Sur le papier, imaginer cet auteur pouvoir mélanger toutes ses angoisses dans une même histoire s'annonçait comme une évidence. On y suit le petit Orion, qui a tellement peur de tout qu'il lui a été conseillé de dessiner ses frayeurs pour mieux les affronter. Des requins aux coups de foudre en passant par le néant ou le fait de ne pas retrouver ses mots, le jeune garçon peine à s'apaiser. Ce qui l'angoisse le plus ? Le noir. Alors chaque soir, avant de s'endormir, il demande à ses parents de laisser sa porte grande ouverte, puis allume une multitude de veilleuses pour tenter de trouver le sommeil. Jusqu'au soir où Noir en personne va l'embarquer avec lui en mission, afin de lui faire comprendre qu'il n'a rien de "méchant", qu'il fait simplement son job avec ses associés : Doux rêves, Sommeil, Sérénité, Insomnie et Drôle de bruit.

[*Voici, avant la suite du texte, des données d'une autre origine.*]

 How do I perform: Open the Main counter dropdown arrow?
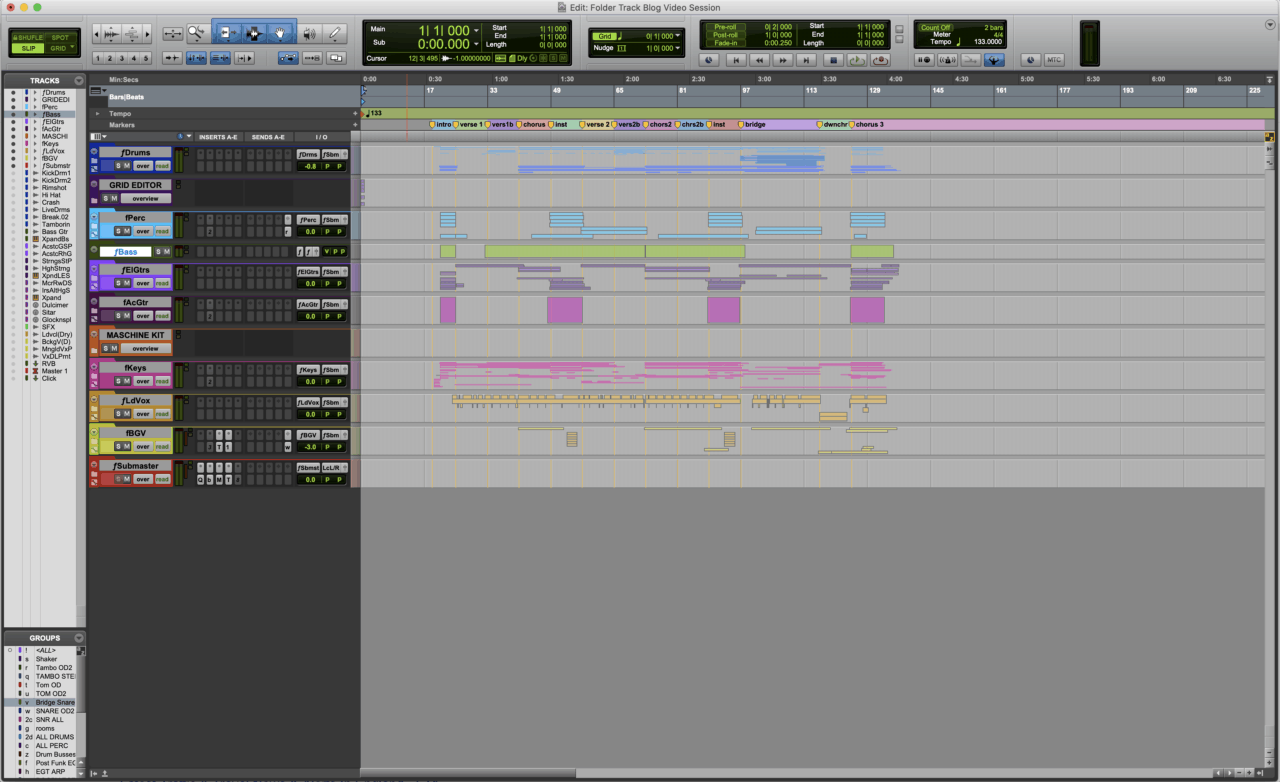click(x=476, y=29)
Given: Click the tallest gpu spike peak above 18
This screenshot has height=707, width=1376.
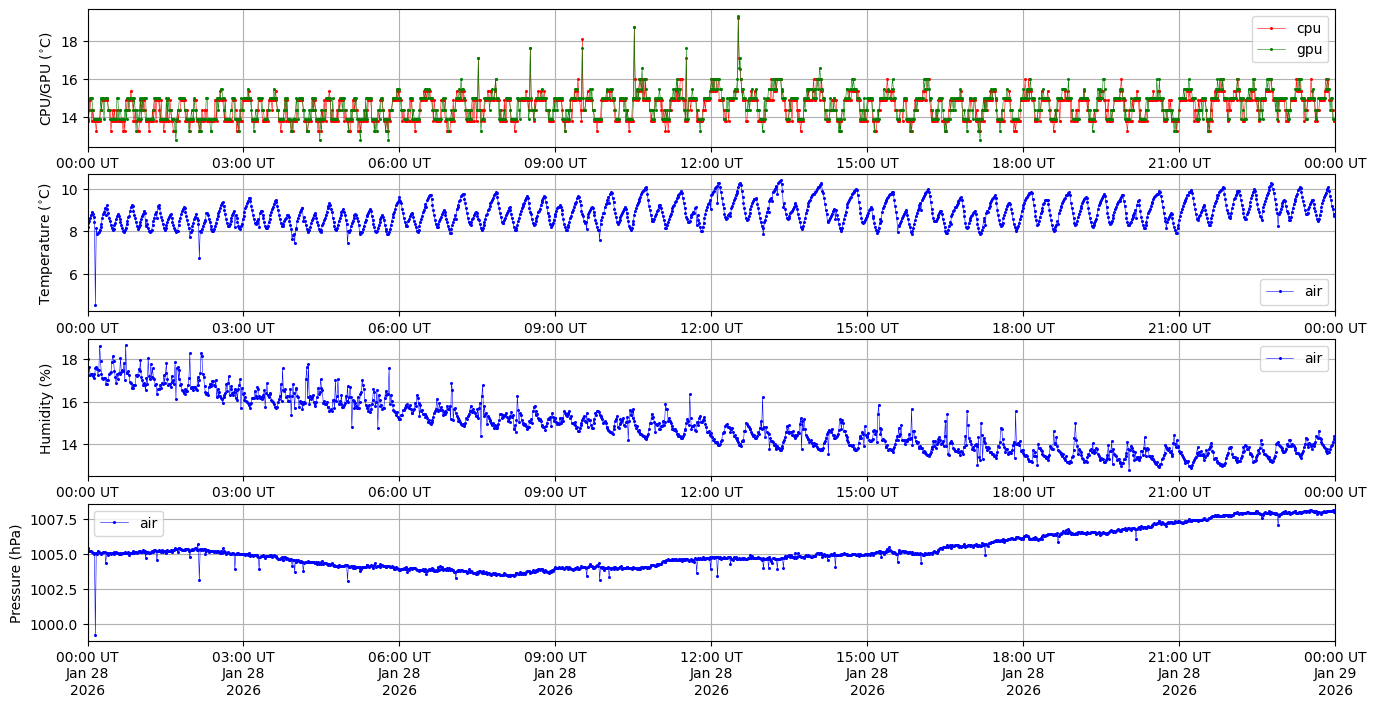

La Nuit d'Orion : Charlie Kaufman partage ses angoisses chez Dreamworks [critique]
Dreamworks/Netflix

Charlie Kaufman adapte ici le livre d'Emma Yarlett intitulé littéralement L'Enfant qui avait peur du noir. Il y apporte évidemment sa patte : une narration originale, dont on ne spoilera pas le concept ici, qui permet une grande liberté de ton, des réflexions bien senties sur les relations humaines, et un joli final se moquant gentiment des films de SF modernes. Elle lui offre aussi la possibilité de ne pas tout expliquer, de laisser certaines notions faire leur chemin sans tout à fait les comprendre (coucou la tortue !), ce qui est rafraichissant à l'heure où la tendance hollywoodienne est plutôt à la surexplication.

Pour autant, tout ne fonctionne pas parfaitement dans ce film, à commencer par... l'animation. Que ce soit dans le design choisi pour Noir, trop proche du Sully de Monstres et cie (2001) pour être original, au rendu parfois vraiment basique (par exemple sur les cheveux des personnages), La Nuit d'Orion manque d'idées visuelles renversantes. Il y a bien ce jeu entre Nuit et Lumière, concept efficace sur le papier là aussi, mais jamais exploité visuellement de manière réellement bluffante. Idem pour le changement de style dès que les dessins d'Orion prennent vie : c'est efficace, mais trop déjà-vu pour surprendre.

L'animation a pourtant été conçue par Mikros Images, qui avait fait un travail remarquable sur Capitaine Superslip (David Soren, 2017), déjà pour DreamWorks Animation. Le budget était-il en dessous des ambitions ? Les réalisateurs Sean Charmatz (connu pour ses concept arts de Bob l'éponge) et Tim Heitz (storyboarder des Trolls) ont-ils manqué de vision d'ensemble ? Il est en tout cas dommage pour un film traitant de concepts aussi riches que les rêves, les cauchemars et les frayeurs d'être aussi peu marquant sur ce plan.

Sur le fond, La Nuit d'Orion fourmille d'idées. Pourtant, là aussi, peu sont complètement poussées jusqu'au bout. En multipliant les peurs, l'équipe finit forcément par tomber juste -l'effrayant néant fait par exemple figure de climax intéressant- mais la plupart sont à peine effleurées. Sans compter que le film rappelle sans cesse de précédentes œuvres "high concepts", telles que Vice Versa (2015) de Pixar ou Les Cinq Légendes (2012), déjà conçu par DreamWorks.

Pour résumer, on aurait rêvé que La Nuit d'Orion nous transporte, il nous divertit sans imprégner plus que ça les esprits. On n'en fera pas des cauchemars, c'est déjà ça.